::: Texte du document
Traité de la vérité de la religion chrétienne

14. Où l’on examine les difficultés qui peuvent être opposées aux vérités précédentes.

La vérité hait les ménagements ; voyons donc, mais brièvement, ce que nous pourrions concevoir de doutes sur les vérités précédentes, et donnons un libre essor à notre imagination sur le sujet de la personne de Jésus-Christ, sur celles de ses disciples, sur leurs miracles, sur la résurrection du Seigneur, sur les dons extraordinaires et miraculeux qui étaient communiqués par les mains des apôtres.

1° Pour commencer par la personne de Jésus-Christ, il y en a qui croient que Jésus-Christ était essénien, et que c’est de cette secte qu’il avait emprunté ce qu’il y avait de meilleur dans ses mœurs, et de plus sain dans sa doctrine. Et en effet, il paraît par les portraits que Philon et Josèphe nous en ont laissé, que les esséniens vivaient dans une très grande union, qu’ils possédaient leurs biens en commun, qu’ils se regardaient comme autant de frères, et qu’ils avaient des idées très saines et très pures de Dieu et de la religion : ce qui ne s’accorde pas mal avec le christianisme. D’ailleurs, il ne paraît pas que Jésus-Christ les ait jamais combattus, pendant qu’il fulminait contre les scribes et les pharisiens. Cependant, si Jésus-Christ avait emprunté sa doctrine de cette secte, il faudrait moins s’étonner des merveilles de sa morale, et de la sainteté de sa vie. Mais il sera difficile que l’on ne méprise cette spéculation, si l’on considère qu’il n’y avait point d’esséniens dans la Galilée, qui était la patrie de Jésus-Christ ; que les Esséniens haïssaient le commerce des hommes, qu’ils regardaient comme souillés et profanes, et ne voulaient point habiter, pour cette raison, dans de grandes villes ; au lieu que Jésus-Christ parcourait les villes et les bourgades, enseignait les troupes, prêchait dans les synagogues ; que les esséniens avaient en horreur le mariage, au lieu que Jésus-Christ choisit des disciples qui étaient mariés ; et qu’enfin on lui voit des pêcheurs et non pas des esséniens à sa suite.
::::::
::: Données
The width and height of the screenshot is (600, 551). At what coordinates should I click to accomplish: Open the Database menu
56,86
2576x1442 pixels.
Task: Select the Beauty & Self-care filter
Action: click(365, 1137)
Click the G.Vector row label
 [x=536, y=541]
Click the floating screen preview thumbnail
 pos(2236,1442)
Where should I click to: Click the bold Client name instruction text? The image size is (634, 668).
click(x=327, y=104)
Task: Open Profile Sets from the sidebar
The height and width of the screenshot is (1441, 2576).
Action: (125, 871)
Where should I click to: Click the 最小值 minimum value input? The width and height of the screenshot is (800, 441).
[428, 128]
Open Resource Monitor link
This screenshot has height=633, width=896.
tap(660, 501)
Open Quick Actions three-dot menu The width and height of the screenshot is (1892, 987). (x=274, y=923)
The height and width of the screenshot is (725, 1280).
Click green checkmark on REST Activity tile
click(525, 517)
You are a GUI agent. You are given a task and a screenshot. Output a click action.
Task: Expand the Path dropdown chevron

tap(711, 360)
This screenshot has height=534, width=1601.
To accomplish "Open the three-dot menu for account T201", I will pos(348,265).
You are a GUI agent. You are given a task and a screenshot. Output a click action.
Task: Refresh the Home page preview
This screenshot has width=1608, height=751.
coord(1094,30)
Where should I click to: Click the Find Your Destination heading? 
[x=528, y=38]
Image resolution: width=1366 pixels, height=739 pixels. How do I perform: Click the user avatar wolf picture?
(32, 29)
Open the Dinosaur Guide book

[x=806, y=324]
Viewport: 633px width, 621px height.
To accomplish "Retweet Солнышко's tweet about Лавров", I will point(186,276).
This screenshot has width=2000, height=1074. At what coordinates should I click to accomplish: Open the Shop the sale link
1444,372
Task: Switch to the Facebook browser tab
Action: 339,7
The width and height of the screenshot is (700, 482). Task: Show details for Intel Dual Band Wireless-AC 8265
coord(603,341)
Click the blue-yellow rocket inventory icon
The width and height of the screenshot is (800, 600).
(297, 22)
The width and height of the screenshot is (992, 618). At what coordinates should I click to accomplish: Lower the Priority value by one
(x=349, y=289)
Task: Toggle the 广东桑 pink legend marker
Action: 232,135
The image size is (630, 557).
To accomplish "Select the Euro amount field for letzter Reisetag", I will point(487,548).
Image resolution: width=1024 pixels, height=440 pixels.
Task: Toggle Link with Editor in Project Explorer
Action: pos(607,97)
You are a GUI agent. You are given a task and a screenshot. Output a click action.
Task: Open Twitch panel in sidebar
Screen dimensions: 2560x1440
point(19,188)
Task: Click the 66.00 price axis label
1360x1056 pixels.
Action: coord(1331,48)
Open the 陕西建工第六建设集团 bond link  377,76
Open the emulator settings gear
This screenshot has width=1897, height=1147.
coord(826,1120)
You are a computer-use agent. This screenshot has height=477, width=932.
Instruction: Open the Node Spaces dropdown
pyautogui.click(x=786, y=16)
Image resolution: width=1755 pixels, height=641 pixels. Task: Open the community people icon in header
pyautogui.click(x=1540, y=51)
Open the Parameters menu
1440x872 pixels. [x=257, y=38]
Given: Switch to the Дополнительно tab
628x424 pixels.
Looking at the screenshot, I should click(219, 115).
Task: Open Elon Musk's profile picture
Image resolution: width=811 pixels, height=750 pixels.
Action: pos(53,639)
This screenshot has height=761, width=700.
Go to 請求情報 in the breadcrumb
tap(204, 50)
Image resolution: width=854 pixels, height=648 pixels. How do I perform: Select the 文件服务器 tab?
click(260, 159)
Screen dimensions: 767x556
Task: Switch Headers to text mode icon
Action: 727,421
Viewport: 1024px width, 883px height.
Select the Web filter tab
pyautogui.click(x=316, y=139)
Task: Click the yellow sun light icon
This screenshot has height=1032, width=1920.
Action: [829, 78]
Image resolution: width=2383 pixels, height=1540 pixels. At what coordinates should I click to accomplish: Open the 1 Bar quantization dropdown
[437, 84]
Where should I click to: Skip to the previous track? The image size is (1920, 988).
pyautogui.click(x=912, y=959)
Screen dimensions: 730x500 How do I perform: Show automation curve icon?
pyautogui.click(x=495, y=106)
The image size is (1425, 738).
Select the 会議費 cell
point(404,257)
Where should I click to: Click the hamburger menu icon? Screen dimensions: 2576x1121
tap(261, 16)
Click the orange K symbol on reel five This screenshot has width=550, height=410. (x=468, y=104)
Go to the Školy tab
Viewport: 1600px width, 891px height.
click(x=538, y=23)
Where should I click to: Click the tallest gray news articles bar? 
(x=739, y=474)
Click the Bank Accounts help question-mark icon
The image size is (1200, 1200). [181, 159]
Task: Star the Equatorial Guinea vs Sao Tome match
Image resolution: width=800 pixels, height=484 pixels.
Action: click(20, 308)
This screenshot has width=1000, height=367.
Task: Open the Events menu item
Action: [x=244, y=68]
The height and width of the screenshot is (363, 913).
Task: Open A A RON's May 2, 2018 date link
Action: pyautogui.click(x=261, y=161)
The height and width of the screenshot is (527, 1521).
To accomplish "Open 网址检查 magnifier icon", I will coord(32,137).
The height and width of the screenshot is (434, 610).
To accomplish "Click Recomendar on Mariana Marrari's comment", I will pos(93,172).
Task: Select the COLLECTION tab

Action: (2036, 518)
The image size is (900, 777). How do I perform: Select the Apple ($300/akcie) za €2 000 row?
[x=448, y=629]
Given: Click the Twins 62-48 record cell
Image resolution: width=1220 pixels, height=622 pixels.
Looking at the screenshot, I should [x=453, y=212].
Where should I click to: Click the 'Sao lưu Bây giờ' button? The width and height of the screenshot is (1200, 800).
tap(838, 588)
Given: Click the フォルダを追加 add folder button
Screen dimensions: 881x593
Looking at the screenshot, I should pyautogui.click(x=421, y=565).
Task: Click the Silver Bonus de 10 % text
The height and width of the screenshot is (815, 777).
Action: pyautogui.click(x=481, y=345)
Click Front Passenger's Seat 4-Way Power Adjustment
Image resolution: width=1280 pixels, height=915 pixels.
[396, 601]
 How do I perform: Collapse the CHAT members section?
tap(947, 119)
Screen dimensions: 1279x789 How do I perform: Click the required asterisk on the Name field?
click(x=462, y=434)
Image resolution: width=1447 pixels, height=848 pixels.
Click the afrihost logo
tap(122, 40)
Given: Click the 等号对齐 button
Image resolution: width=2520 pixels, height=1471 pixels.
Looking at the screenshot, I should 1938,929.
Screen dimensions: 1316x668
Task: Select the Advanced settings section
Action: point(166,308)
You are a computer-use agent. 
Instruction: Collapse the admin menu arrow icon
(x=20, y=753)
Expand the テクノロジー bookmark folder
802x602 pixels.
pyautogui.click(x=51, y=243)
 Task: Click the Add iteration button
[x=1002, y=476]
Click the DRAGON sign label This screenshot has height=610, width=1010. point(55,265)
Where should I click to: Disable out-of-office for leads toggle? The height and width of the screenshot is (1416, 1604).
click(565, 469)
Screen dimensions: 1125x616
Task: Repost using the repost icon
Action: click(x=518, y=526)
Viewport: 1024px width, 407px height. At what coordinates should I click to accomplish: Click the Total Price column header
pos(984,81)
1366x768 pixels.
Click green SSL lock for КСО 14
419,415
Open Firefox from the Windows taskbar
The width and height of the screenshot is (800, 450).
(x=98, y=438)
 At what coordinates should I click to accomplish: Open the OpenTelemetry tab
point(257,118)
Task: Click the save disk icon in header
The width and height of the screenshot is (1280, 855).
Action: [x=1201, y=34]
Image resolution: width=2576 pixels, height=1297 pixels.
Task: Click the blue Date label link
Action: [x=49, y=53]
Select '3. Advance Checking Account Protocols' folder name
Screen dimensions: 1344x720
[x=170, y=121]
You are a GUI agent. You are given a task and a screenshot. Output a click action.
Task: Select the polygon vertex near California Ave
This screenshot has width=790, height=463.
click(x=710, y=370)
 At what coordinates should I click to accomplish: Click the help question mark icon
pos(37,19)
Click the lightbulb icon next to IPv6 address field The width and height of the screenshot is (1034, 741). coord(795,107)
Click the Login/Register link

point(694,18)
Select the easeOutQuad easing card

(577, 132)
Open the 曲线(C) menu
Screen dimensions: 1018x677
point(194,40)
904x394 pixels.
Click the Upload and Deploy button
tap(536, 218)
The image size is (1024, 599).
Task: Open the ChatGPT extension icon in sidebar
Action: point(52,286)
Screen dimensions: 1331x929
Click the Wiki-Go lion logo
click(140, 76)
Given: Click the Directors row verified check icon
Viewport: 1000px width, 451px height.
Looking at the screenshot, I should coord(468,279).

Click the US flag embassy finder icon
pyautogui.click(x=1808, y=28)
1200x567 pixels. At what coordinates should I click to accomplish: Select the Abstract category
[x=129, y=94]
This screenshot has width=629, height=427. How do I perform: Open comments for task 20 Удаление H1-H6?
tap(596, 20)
::::::
■ **Exercices à faire**
1) Selon le traité sur la vérité de la religion chrétienne, pourquoi l'idée que Jésus-Christ était essénien serait-elle difficile à soutenir ? Répondez en une à trois phrases.
2) Dans le traité sur la vérité de la religion chrétienne, quels auteurs ont laissé des portraits des esséniens ?
3) Écrivez, s'il vous plaît, la suite du traité sur la vérité de la religion chrétienne à partir de son dernier passage.

■ **Liste des réponses**
1) Il n'y avait pas d'esséniens en Galilée, patrie de Jésus-Christ, et les esséniens fuyaient le commerce des hommes et les grandes villes, alors que Jésus-Christ parcourait les villes et les bourgades et prêchait dans les synagogues. De plus, les esséniens avaient le mariage en horreur, tandis que Jésus-Christ choisit des disciples mariés. Enfin, on voit à sa suite des pêcheurs et non des esséniens.

2) Philon et Josèphe.

3)
2° Peut-être que Jésus-Christ doit sa connaissance et ses lumières à l’éducation. Comment cela ? puisqu’il a été élevé dans la boutique d’un charpentier, de l’aveu même de ses ennemis qui le lui reprochent.

3° C’est, dira-t-on, le chagrin qu’il avait contre les scribes, les pharisiens, et les autres conducteurs des Juifs, qui l’engagea premièrement à parler contre eux, et ensuite, pour les contrecarrer, à inventer une religion toute contraire à la leur. Mais qu’est-ce que le fils de Marie avait à démêler avec ces docteurs, n’étant ni sacrificateur, ni lévite, ni prétendant à aucune dignité ? D’où serait venue leur concurrence ? Outre qu’il ne suffit pas de dire que Jésus-Christ paraît animé contre la conduite et la doctrine de ces docteurs, il faut voir s’il ne l’est point avec raison.

4° Mais peut-être qu’il se laisse aller à l’ambition de passer pour prophète, ou qu’entendant mal certains oracles qui semblaient déterminer la venue du Messie en ce temps-là, il croit être ce Messie de bonne foi.

On ne peut dire ni l’un ni l’autre. Jésus-Christ n’a pu croire être le Messie par simplicité et par ignorance, ni le faire croire par malice et par imposture : sa morale et ses enseignements ne nous permettent point de croire le premier, et sa sainteté ne nous laisse aucun lieu de penser le second. C’est réduire l’incrédulité à l’absurdité du monde la plus sensible, que de la mettre dans la nécessité de dire que Jésus-Christ était le plus grossier ou le plus méchant des hommes ; le plus grossier, s’il croyait être le Messie, sans l’être véritablement ; ou le plus méchant, s’il le voulait faire croire aux autres, ne le croyant pas lui-même, parce qu’il faut s’arracher les yeux pour ne point voir que la religion chrétienne part d’un principe éclairé et d’un bon fonds tout ensemble.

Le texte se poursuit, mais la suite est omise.